For Thin Film Electronics ASA (SG:THIN), 2016 has been principally dominated by a steadily growing list of new client partnerships, preparations for the move to the new R2R plant and a successful $61.7m funding round. The restart of EAS orders in January adds to revenue security this year. THIN is also shortly to scale up go-to-market activities for the Smart ElastiTag solution with hang-tag specialist, Bedford Industries, including a joint marketing road-show. This is expected to accelerate new NFC product field trial numbers in 2017, helped also by the recent launch of THIN’s cloud-based software portal CNECT. Earnings for 2016 were affected by higher than expected stockpiling costs and one-off FX losses, with no material impact on our forecasts. Our DCF valuation remains NOK8.19 per share.

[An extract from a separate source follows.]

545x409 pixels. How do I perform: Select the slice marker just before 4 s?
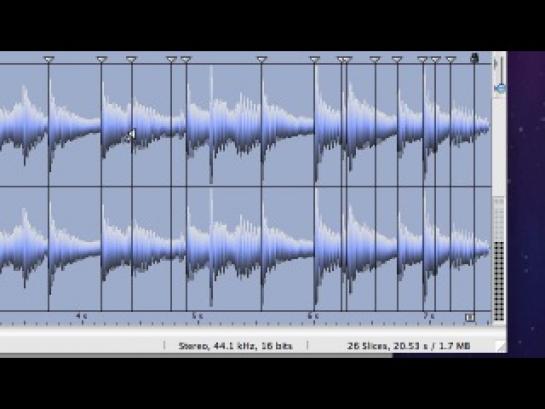click(x=49, y=59)
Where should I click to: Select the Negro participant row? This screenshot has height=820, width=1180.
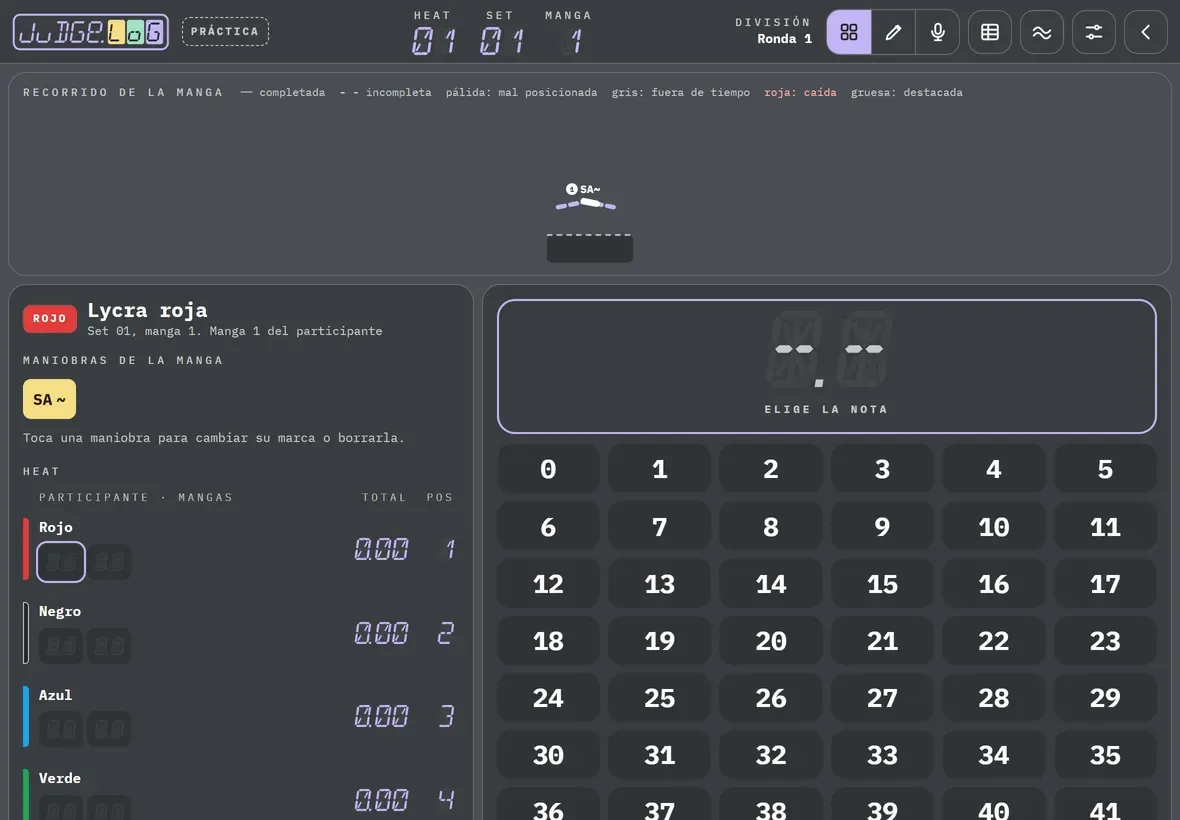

Fourth-quarter results affected by one-offs
Thinfilm reported Q4 revenue of $1.0m, up 23% q-o-q, reflecting increased contributions from a number of ongoing projects. EAS production ahead of the expected disruption from the move to the new site in Q216 was higher than we had forecast, leading to higher than expected expensed material costs. The group also incurred unexpectedly high forex losses due to the impact of the weak year-end NOK on the cash reserves boosted by the December equity raising. The recent completion of purchases of EAS roll-to-roll (R2R) equipment for the new production facility completes around one-third of the capex plans for the new R2R facility. Management has stated that the outlay was within 10% of the run-rate expected for the total planned $32m total R2R capex outlay.